The former minister said he was "framed" and won't sacrifice himself.
By Andy Dabilis for Southeast European Times in Athens -- 12/01/13
George Papaconstantinou (right) speaks with Christine Lagarde at a 2011 EU meeting in Brussels. [AFP]
A former Greek finance minister who negotiated the country's first bailout with international lenders in 2010 is being investigated after three of his relatives were removed from the so-called Lagarde List.
George Papaconstantinou, who denied any wrongdoing, was immediately ejected from the PASOK Socialists by party leader Evangelos Venizelos -- his successor as finance minister.
A political furor has developed over the Lagarde List, named for former French Finance Minister Christine Lagarde, now head of the IMF.
The list includes thousands of people who had deposits in the Geneva branch of HSBC bank. Investigators in other nations have used the information to identify tax evaders, but Greek authorities have not done so. There are 2,062 Greeks, who have 1.5 billion euros in deposits, on the list.
Lagarde gave the names to Papaconstantinou on a storage device, which Papaconstantinou said subsequently vanished. Late in 2012, after current Finance Minister Yiannis Stournaras vowed to find the missing data, Venizelos said he had a copy on a memory stick and gave it to Prime Minister Antonis Samaras' office.
In late December, when Greek officials retrieved the original list from French authorities, it showed three of Papaconstantinou's cousins had been excised. Papaconstantinou dismissed the coalition's move as an attempt to "manufacture guilt," and said he was willing to testify but wouldn't be a scapegoat for the country's crushing economic crisis.
"I have been framed," he said. "It is very convenient for the entire responsibility for this issue to be held by just one person," he added.
Antonis Klapsis, head of research for the Konstandinos Karamanlis Institute of Democracy, a New Democracy think tank, said Samaras' government will "gain some more points in the polls" if it deals with the issue decisively.
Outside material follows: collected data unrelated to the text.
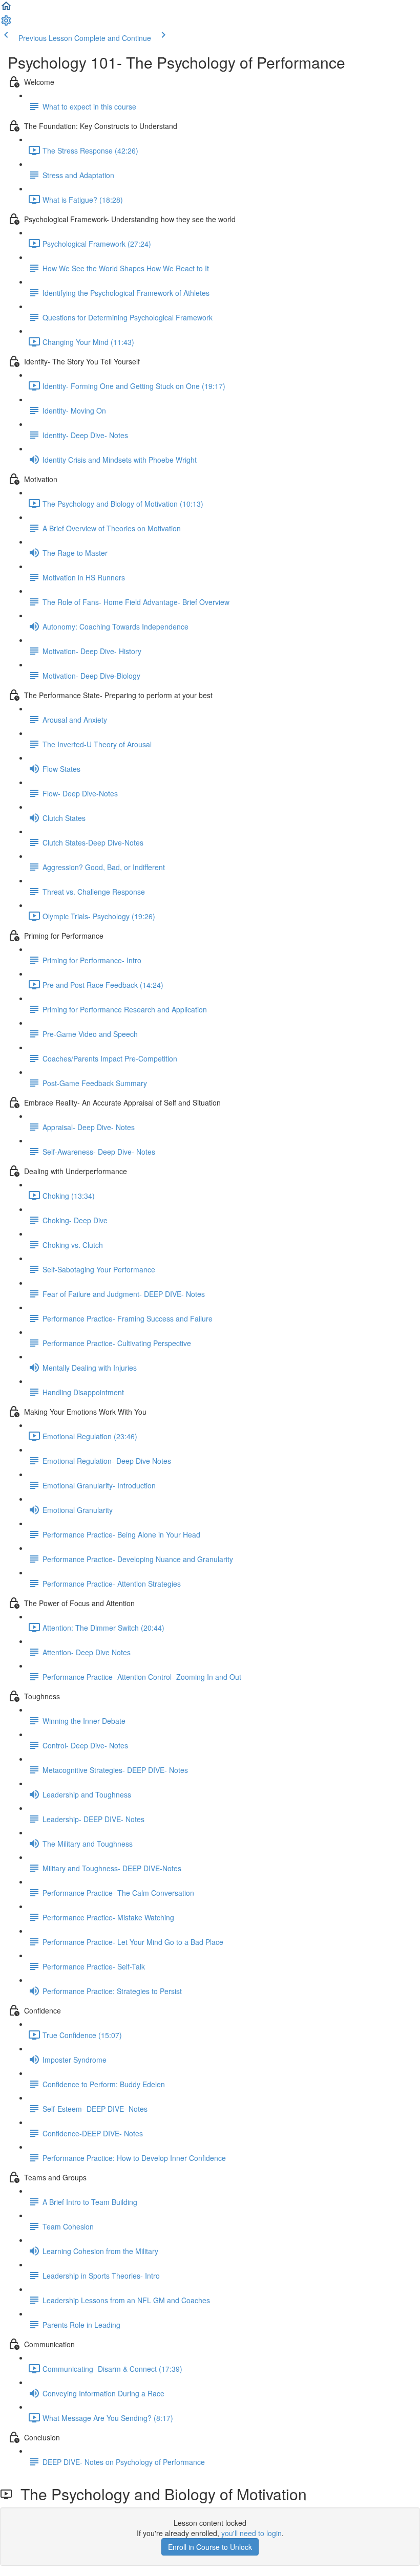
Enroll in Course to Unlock (210, 2547)
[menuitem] (6, 23)
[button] (6, 9)
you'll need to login (251, 2533)
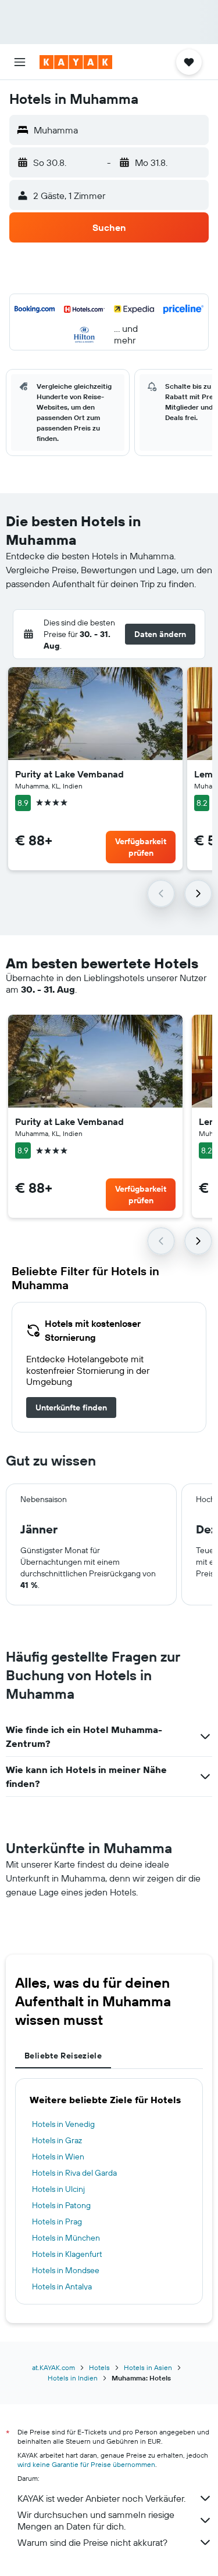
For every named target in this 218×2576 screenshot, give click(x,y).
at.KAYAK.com (53, 2367)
For Papaconstantinou to be prosecuted, his immunity while serving in office would have to be lifted. The crimes of tampering with a public document and breach of duty carry a jail sentence of up to 10 years.
Dimitris Sotiropoulos, an associate professor of political science at the University of Athens, said the revelations are dangerous for the government.
"Papaconstantinou may implicate other top PASOK cadres in shady affairs," other than the Lagarde List, he told SETimes. "There is a non-negligible probability that someone else, not George Papaconstantinou himself, took these two last names off the original list."
George Tzogopoulos, a research fellow at the Athens-based Hellenic Foundation for European and Foreign Policy, said the brouhaha is clouding a bigger issue. "The main objective for the state should be to collect money from this list," he told SETimes. "So far, there hasn't even been an attempt."